We've all heard and talked about field sobriety tests. Usually it was in college after a couple of beers. Sometimes it's after being stopped by the cops and asked to do them. Whatever the case, everyone knows doing them is not easy, and no one knows if they actually tell the cops anything. To learn more, keep reading.

I'm a Seattle DUI lawyer. We don't call field sobriety tests field sobriety tests. We call them roadside tests. That should be an indication of how helpful they are at determining whether or not someone is too impaired to operate a vehicle. The short answer is not very helpful at all.

Roadside tests were originally dreamed up by the government over 20 years ago to come up with a way to let cops know if someone was driving drunk. They were intended to provide concrete proof of whether or not someone was drunk driving. Unfortunately, they've never come close to that benchmark. All roadside tests give you is a percentage that someone has a BAC over .10. Most of the time that percentage doesn't get over 80.

Notice that the tests were designed to show a BAC of .10? What do you think happened when the legal limit was lowered? You guessed it, they just magically determined road side tests would show a BAC of .08! And unlike most scientific assertions, roadside tests have never been peer reviewed. Shocking I know.

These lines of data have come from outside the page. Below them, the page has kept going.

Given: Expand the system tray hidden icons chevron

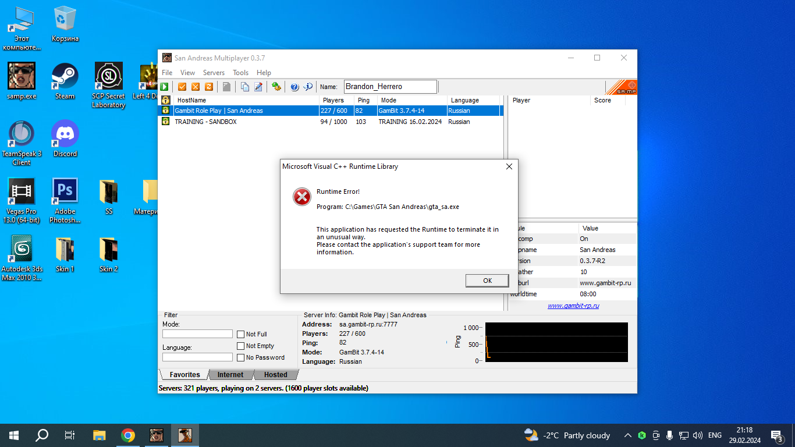Looking at the screenshot, I should [627, 435].
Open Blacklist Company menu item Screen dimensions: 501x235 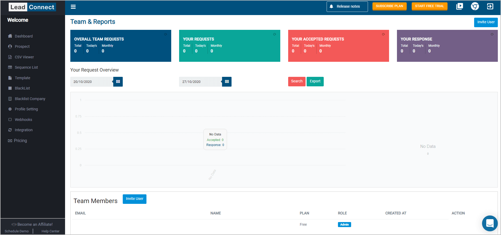pos(30,99)
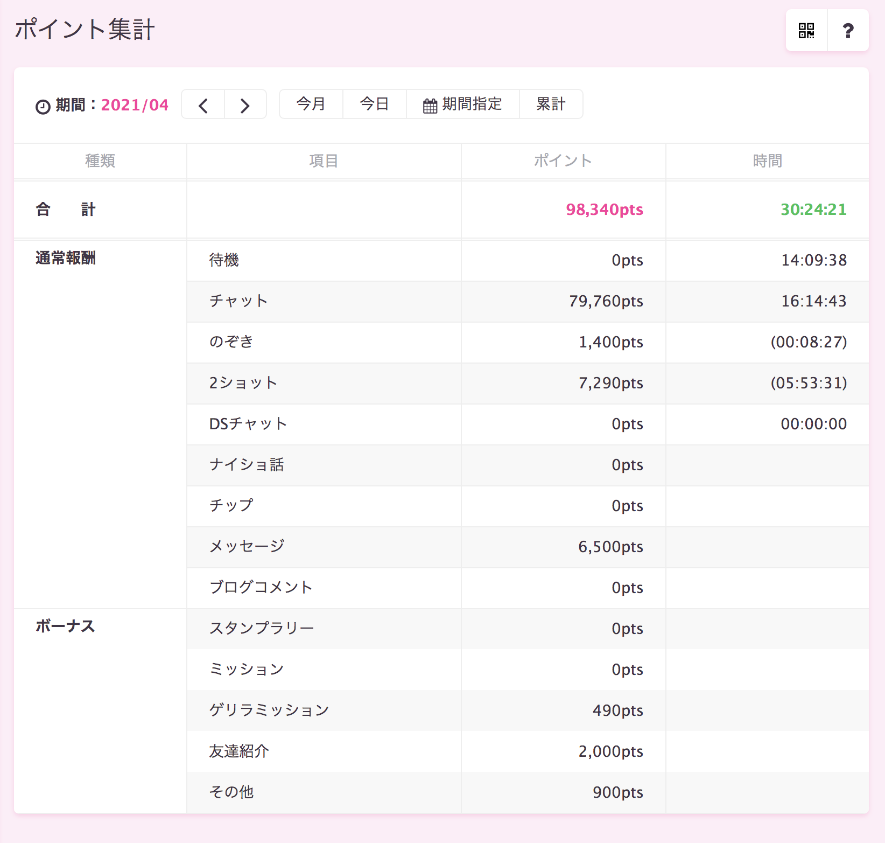Open 期間指定 date range picker
Screen dimensions: 885x843
point(463,104)
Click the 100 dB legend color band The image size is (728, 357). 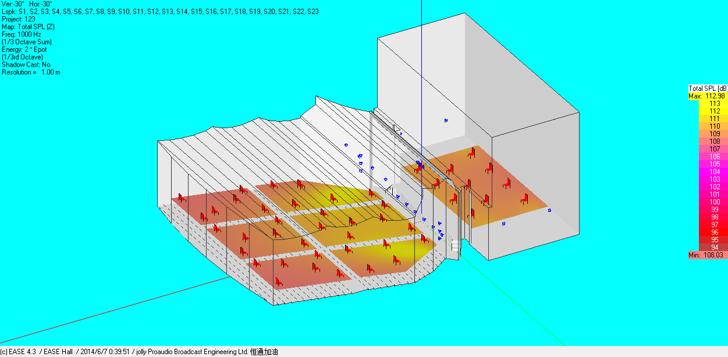tap(708, 202)
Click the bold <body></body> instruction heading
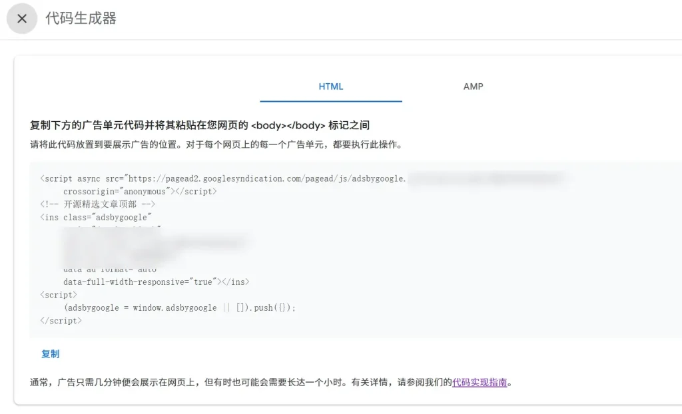The height and width of the screenshot is (414, 682). click(x=200, y=125)
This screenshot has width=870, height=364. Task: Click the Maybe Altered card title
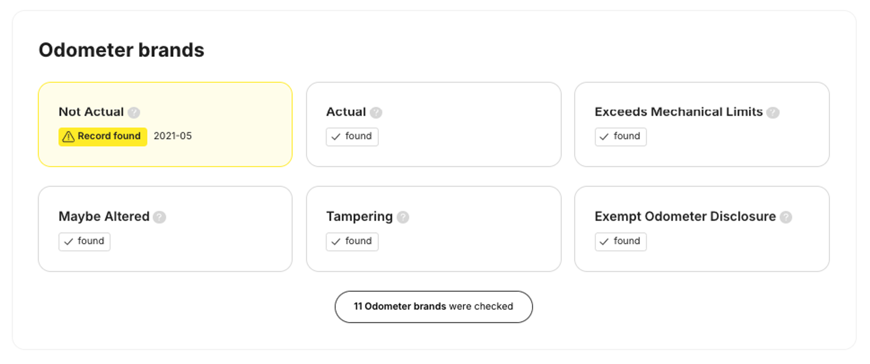[x=104, y=217]
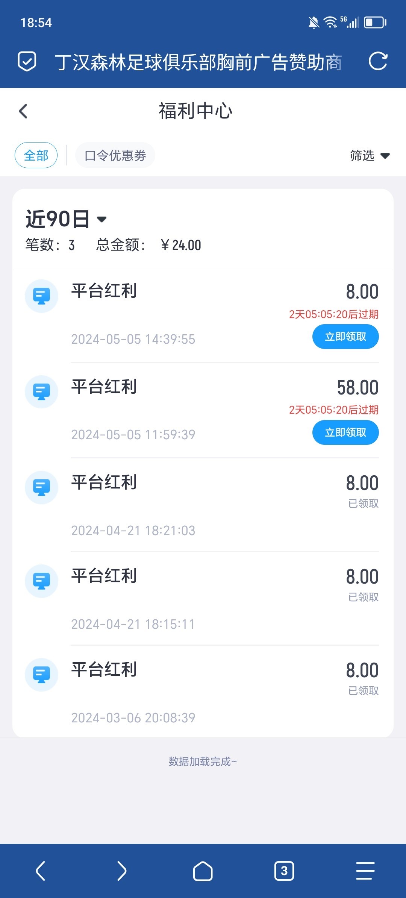Open the 近90日 date range dropdown

(66, 219)
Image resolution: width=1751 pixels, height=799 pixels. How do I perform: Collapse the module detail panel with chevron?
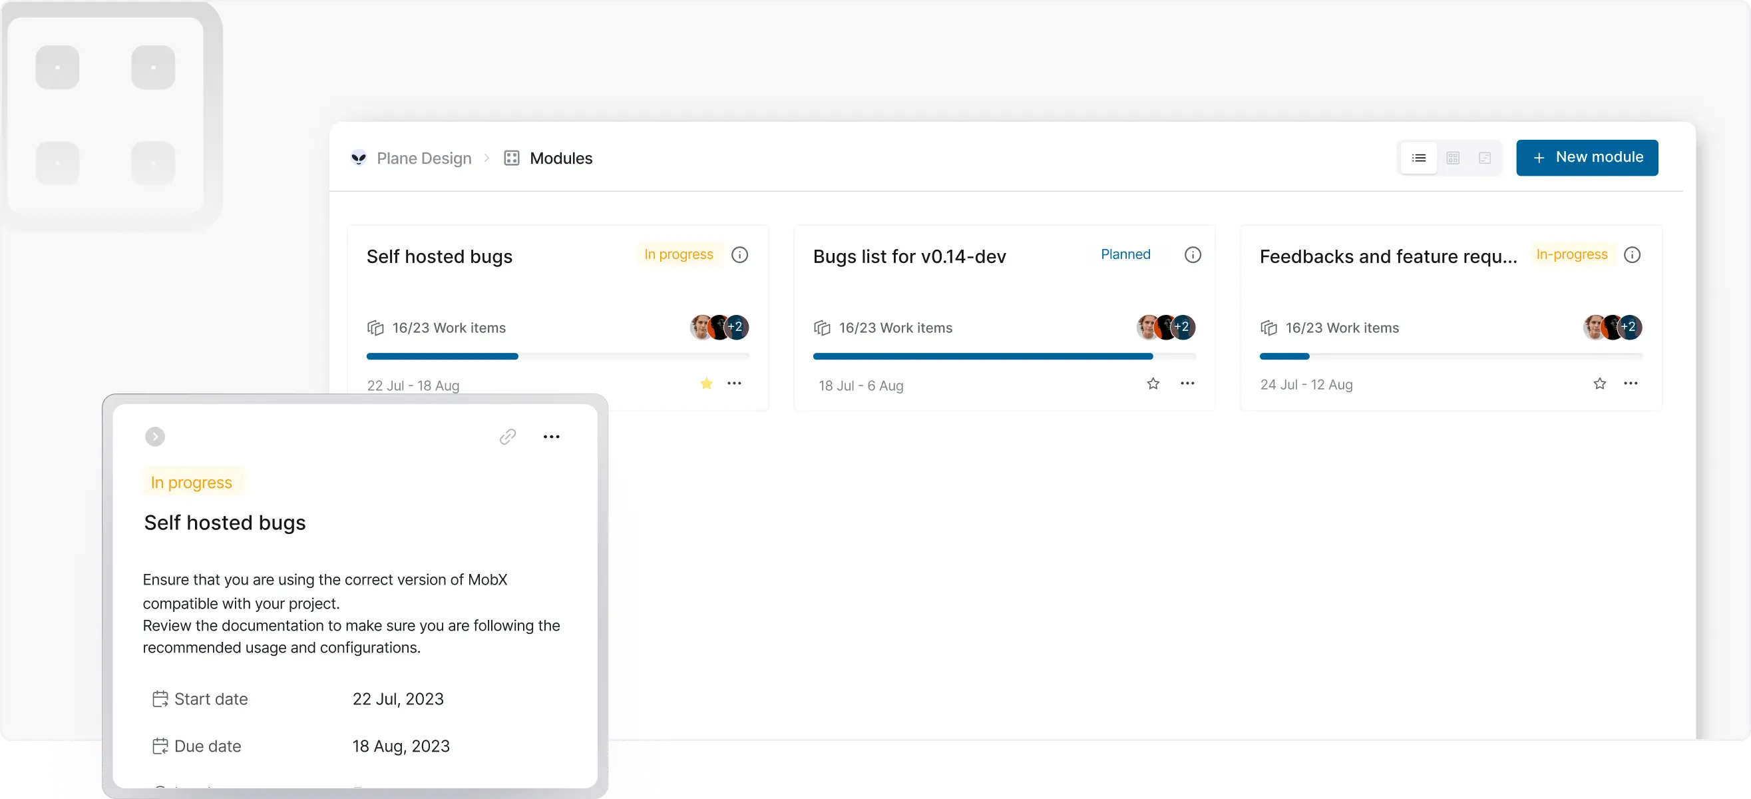pyautogui.click(x=155, y=437)
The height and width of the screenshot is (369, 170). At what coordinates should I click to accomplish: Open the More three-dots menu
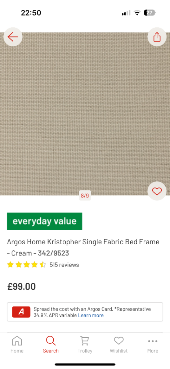click(153, 341)
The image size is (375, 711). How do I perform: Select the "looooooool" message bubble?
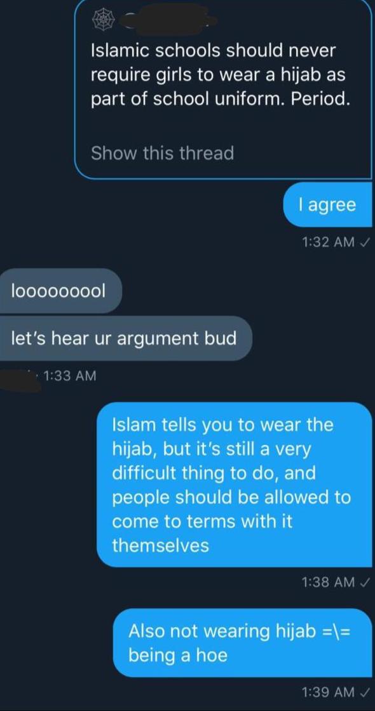point(61,291)
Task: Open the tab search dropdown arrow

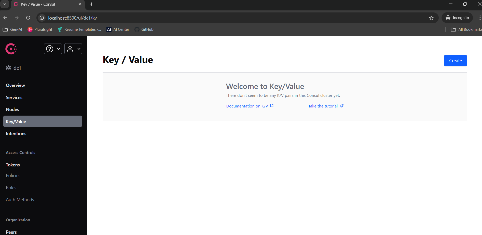Action: [x=5, y=4]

Thankfully the courts haven't bought into the junk science of roadside tests completely. Though the results of the tests can often come into evidence, they are limited in the conclusions that can be drawn from them. Typically the cops can only testify that roadside tests can show consumption of alcohol.

In the end, roadside tests are a lot of junk science. The cops like to use them because people have been taught that they can genuinely tell if someone is too drunk to drive. In Washington, where I am a Seattle DUI lawyer, they are completely voluntary, and should never be done anyway. They are tough to do without practice, and almost never help your cause. Just say no.